Reputation: 8054
I'm attempting to use sklearn's PCA functionality to reduce my data to 2 dimensions. However, I noticed when I do this using the fit_transform() function the result does not match the result of multiplying the components_ attribute with my input data.
Why don't these match? Which result is correct?
def test_pca_fit_transform(self):
from sklearn.decomposition import PCA
input_data = np.matrix([[11,4,9,3,2,2], [7,2,8,2,0,2], [3,1,2,5,2,9]])
#each column of input data is an observation, each row is a dimension
#method1
pca = PCA(n_components=2)
data2d = pca.fit_transform(input_data.T)
#method2
component_matrix = np.matrix(pca.components_)
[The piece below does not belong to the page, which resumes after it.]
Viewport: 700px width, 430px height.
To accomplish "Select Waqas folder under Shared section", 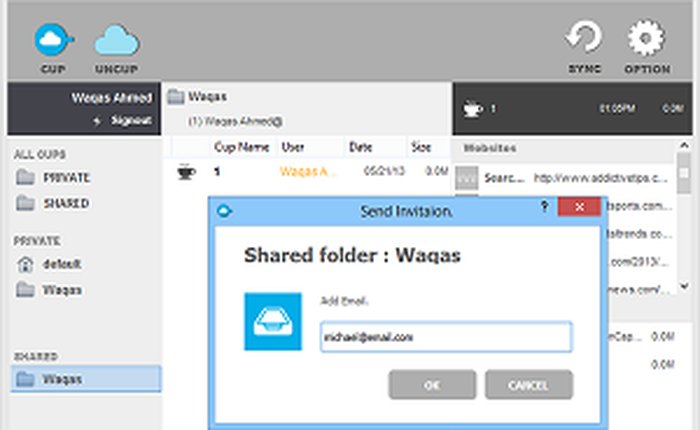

data2d_mult = (component_matrix * input_data).T
np.testing.assert_almost_equal(data2d, data2d_mult)
#FAILS!!!
Upvotes: 3
Views: 1788
Reputation: 15889
The only step you are missing (which sklearn
handles internally) is the data centering. In order to perform PCA your data needs to be centered, if its not, one of the first lines of sklearn's PCA's fit method is:
X -= X.mean(axis=0)
Which centers your data along the first axis.
In order to achieve the same result as sklearn (which is the correct one), you just need to center your data either before fit or before your method2
.
Find here a working example:
X = np.array([[11,4,9,3,2,2], [7,2,8,2,0,2], [3,1,2,5,2,9]])
X = X.T.copy()
# PCA
pca = PCA(n_components=2)
data = pca.fit_transform(X)
# Your method 2
data2 = X.dot(pca.components_.T)
# Centering the data before method 2
data3 = X - X.mean(axis=0)
data3 = data3.dot(pca.components_.T)
# Compare
print np.allclose(data, data2) # prints False
print np.allclose(data, data3) # prints True
Note that I use .dot
on standard numpy arrays instead of *
in numpy matrix as I prefer to avoid using matrix
whenever possible, but the result is the same.
Upvotes: 7